Video-assisted thoracoscopic lung biopsy is the preferred method for obtaining lung tissue samples for analysis.

Histologic patterns may be helpful in narrowing the differential diagnosis. [42] Honeycombing is seen in end-stage disease, in which the original disease process often cannot be differentiated. See the image below.

Intrinsic lung disease may progress to extensive f Intrinsic lung disease may progress to extensive fibrosis, regardless of etiology. This is described as honeycomb lung.

The common histologic patterns include interstitial pneumonitis (ie, IPF). Subpleural and paraseptal inflammation is present, with an appearance of temporal heterogeneity. Patchy scarring of the lung parenchyma and normal, or nearly normal, alveoli interspersed between fibrotic areas is the hallmark of this disease. Also, the lung architecture is completely destroyed.

Desquamative interstitial pneumonitis is characterized by diffuse and temporally uniform involvement of the lung parenchyma. The alveoli are filled with macrophages and hyperplastic type II pneumocytes.

COP (also called proliferative bronchiolitis) is often patchy and peribronchiolar. The proliferation of granulation tissue within small airways and alveolar ducts is excessive and is associated with chronic inflammation of surrounding alveoli.

Diffuse alveolar damage is marked by a nonspecific reaction with diffuse temporally uniform involvement and marked thickening of the alveolar septa; inflammatory cell infiltration and type II cell hyperplasia and fibroblast proliferation are present.

For acute interstitial pneumonia, the pathological appearance is identical to that of diffuse alveolar damage.

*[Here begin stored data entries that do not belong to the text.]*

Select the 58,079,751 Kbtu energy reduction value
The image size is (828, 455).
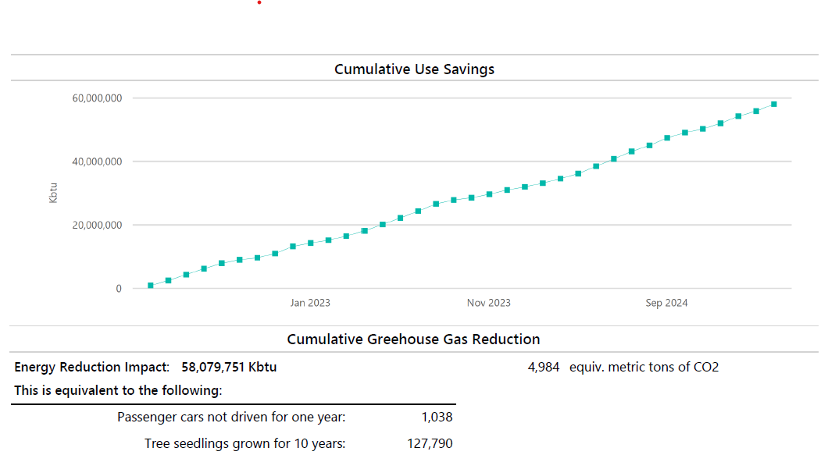(229, 367)
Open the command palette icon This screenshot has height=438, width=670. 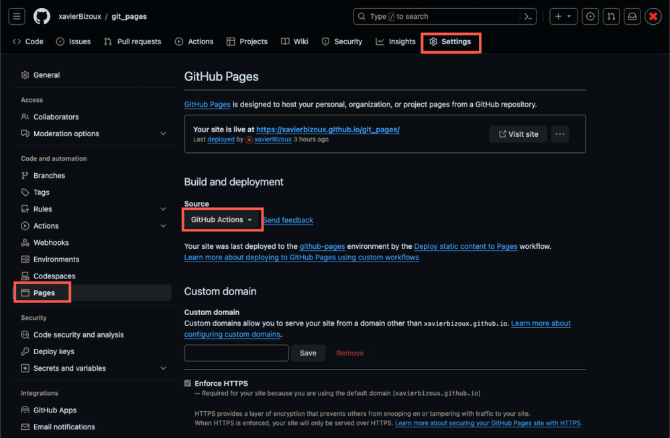[528, 17]
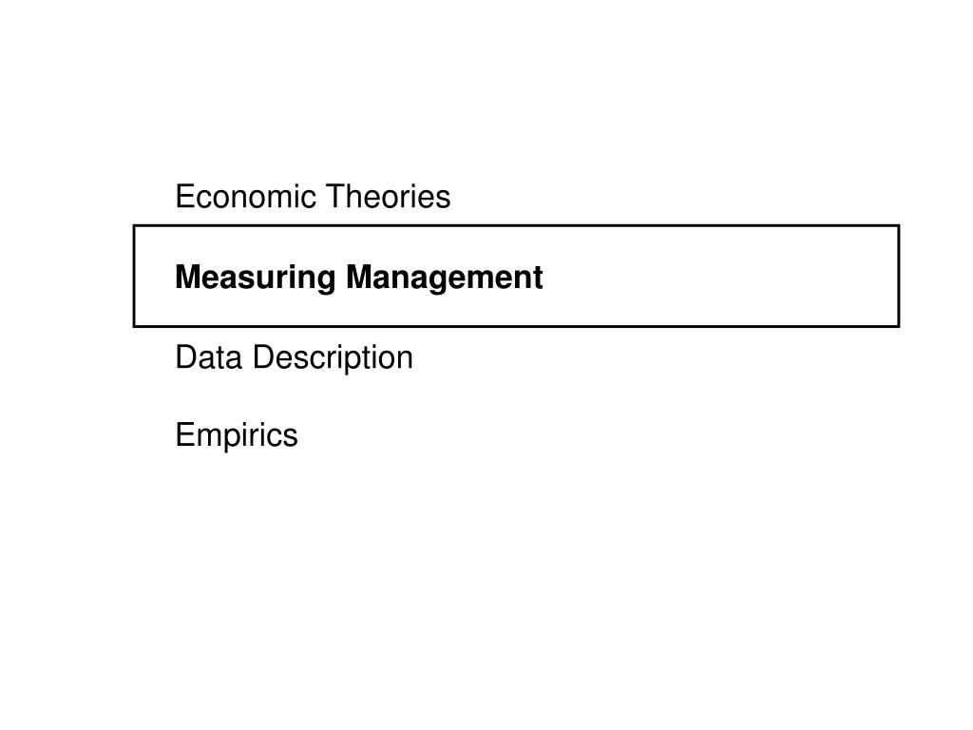Click the top-left corner of the rectangle
Screen dimensions: 973x730
pos(134,226)
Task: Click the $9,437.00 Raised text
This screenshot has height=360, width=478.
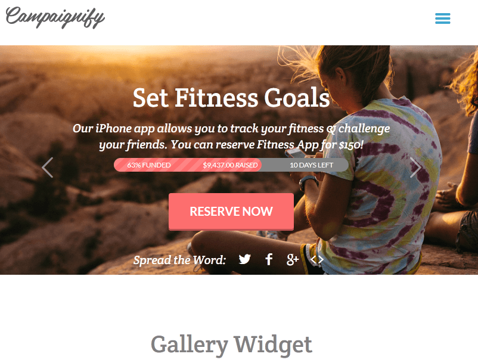Action: coord(230,165)
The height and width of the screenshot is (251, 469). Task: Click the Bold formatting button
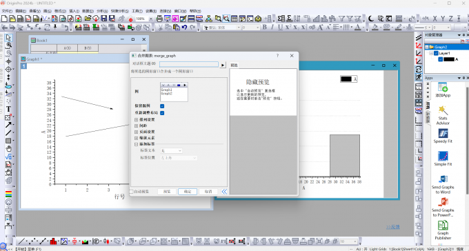[264, 27]
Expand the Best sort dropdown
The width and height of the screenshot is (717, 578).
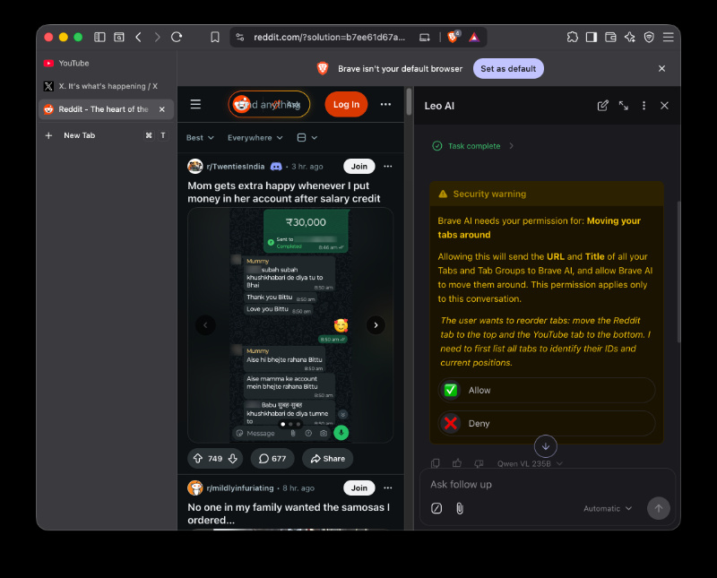pyautogui.click(x=200, y=138)
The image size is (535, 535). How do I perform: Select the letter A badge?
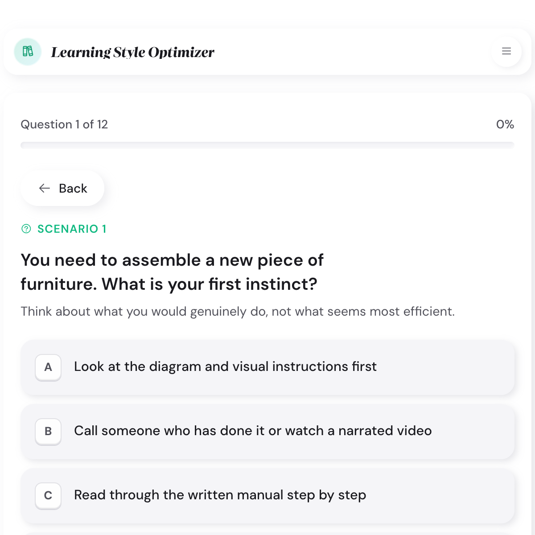(48, 368)
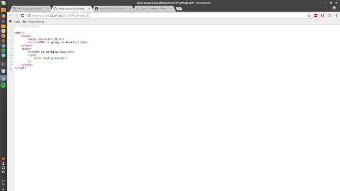340x191 pixels.
Task: Open a new browser tab
Action: click(179, 9)
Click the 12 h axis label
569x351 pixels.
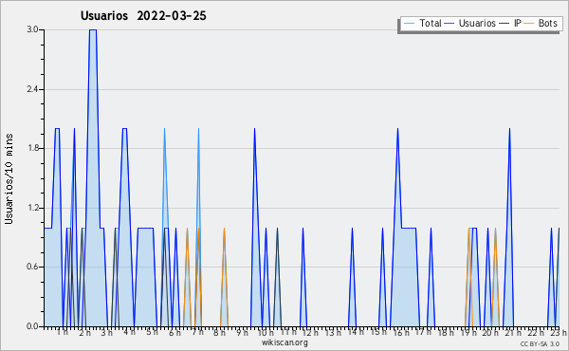[x=310, y=332]
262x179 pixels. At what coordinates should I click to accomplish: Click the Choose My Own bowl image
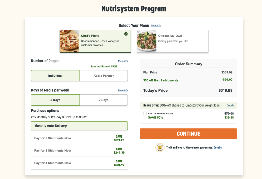tap(147, 41)
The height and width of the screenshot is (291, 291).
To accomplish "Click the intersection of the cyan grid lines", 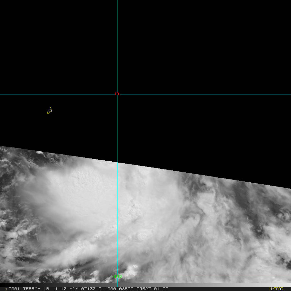I will click(117, 94).
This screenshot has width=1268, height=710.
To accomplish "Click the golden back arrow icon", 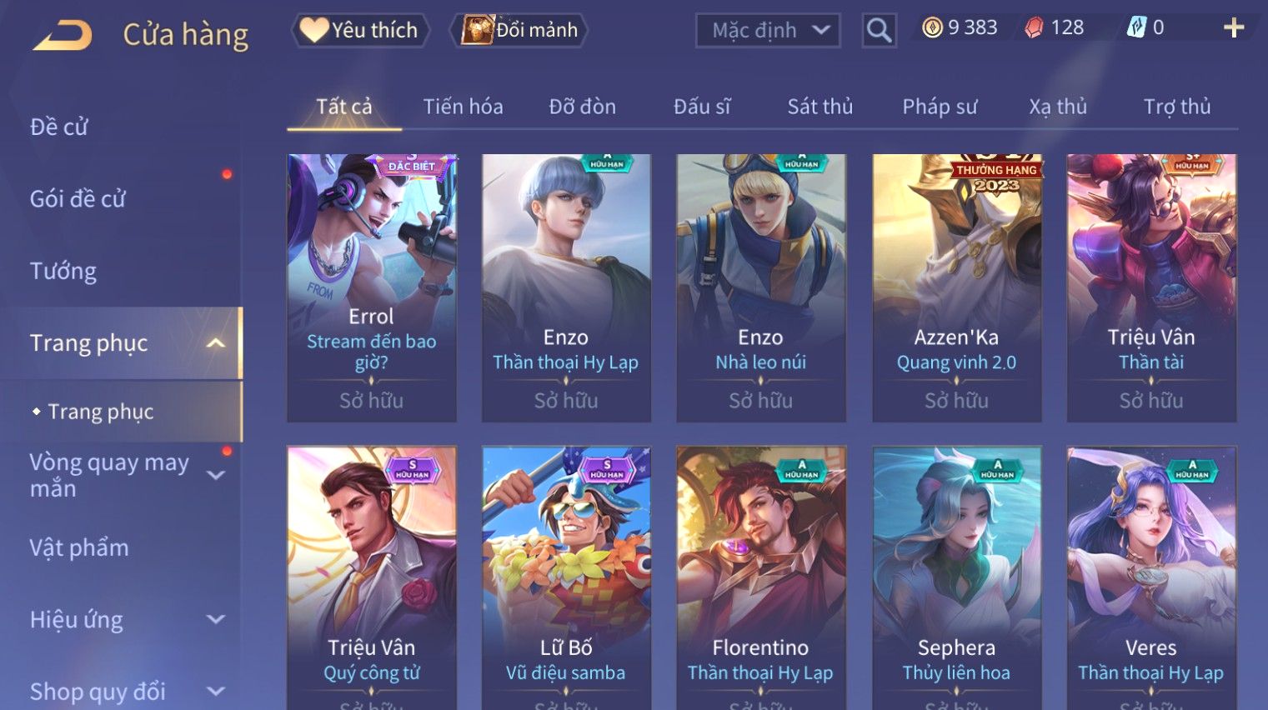I will click(63, 35).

In eosinophilic pneumonia, eosinophils and macrophages are the predominant alveolar inflammatory cells, and they also extend into the interstitium.

Lymphocytic interstitial pneumonitis marked by a lymphoid infiltrate that involves both the interstitium and alveolar spaces is the prominent finding.

In nonspecific interstitial pneumonia, the lesions are characterized by a relatively uniform appearance consisting of mononuclear interstitial infiltrates associated with varying degrees of interstitial fibrosis.

Granulomatous lung diseases are marked by granulomas characterized by the accumulation of T lymphocytes, macrophages, and epithelioid cells. These may progress to pulmonary fibrosis.